2) Your campaign goals are the keys to defining your goal traffic quality. You may use the recommendations from our Marketing Kit for Advertisers to make an informed decision. In a nutshell, video views are achieved with Video RON campaigns, statistics are improved with High RON and Ultra RON. And other conversions like sigh-ups and registrations are achieved with Premium RON. Once you have the goal parameter and the goal traffic quality, you may proceed to campaign testing.
3) The experiment is carried out to define the number of clicks that bring you the desired number of conversions. You may also experiment with different traffic types and see which one converts better. Remember to assign the passing names to the campaigns in utm tags in this case.
Start the campaign choosing the desired traffic type, place a random daily budget (but enough to buy around a thousand clicks so that you could identify a tendency). And carefully watch how the clicks perform in Google Analytics.
After you have some data to fall back on, you may define your conversion rate. Google Analytics is of great help in this case. Just go to Traffic Sources > Sources > All Traffic, choose Campaign in Secondary dimension and check the conversion rate in a corresponding column.

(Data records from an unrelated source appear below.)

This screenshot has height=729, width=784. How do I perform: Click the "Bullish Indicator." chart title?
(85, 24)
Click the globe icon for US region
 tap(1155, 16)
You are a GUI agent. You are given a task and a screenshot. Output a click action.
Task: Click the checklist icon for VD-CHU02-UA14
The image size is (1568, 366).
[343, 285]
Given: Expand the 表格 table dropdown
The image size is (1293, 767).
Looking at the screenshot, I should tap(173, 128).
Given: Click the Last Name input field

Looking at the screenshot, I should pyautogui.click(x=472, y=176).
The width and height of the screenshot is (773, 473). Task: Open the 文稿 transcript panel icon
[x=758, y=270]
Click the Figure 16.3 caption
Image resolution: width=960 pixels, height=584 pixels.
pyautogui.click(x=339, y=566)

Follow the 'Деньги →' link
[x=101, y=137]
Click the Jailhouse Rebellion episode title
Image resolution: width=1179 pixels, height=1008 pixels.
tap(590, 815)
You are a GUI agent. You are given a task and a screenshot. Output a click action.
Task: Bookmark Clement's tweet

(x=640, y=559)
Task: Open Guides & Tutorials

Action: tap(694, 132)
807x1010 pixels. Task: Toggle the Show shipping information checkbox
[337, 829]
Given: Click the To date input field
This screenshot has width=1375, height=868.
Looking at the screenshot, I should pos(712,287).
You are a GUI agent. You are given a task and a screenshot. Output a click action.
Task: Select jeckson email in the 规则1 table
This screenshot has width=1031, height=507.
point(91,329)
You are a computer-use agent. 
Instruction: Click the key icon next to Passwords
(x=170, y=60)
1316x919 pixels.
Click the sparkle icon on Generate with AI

Keep in mind that conversion rate is prone to minor (or sometimes not the minor) fluctuations during the week, so make sure you carry out your test during week days as well as on weekends. Define the conversion rate for each day type. Then multiply it by the number of conversions you want to get a day and there you go! Here is your goal click number. If weekends bring you more convertible traffic, you will be able to get the same number of conversions paying for fewer clicks.
4) Now you just choose the required bid type and insert the number of clicks into clicks/day field − the system will then count the budget for you itself.
The work is pretty much done. If the list of publishers that answer to your requirements is short you may need to increase your bid to make the CTR higher to be able to get the number of clicks you need for your conversions.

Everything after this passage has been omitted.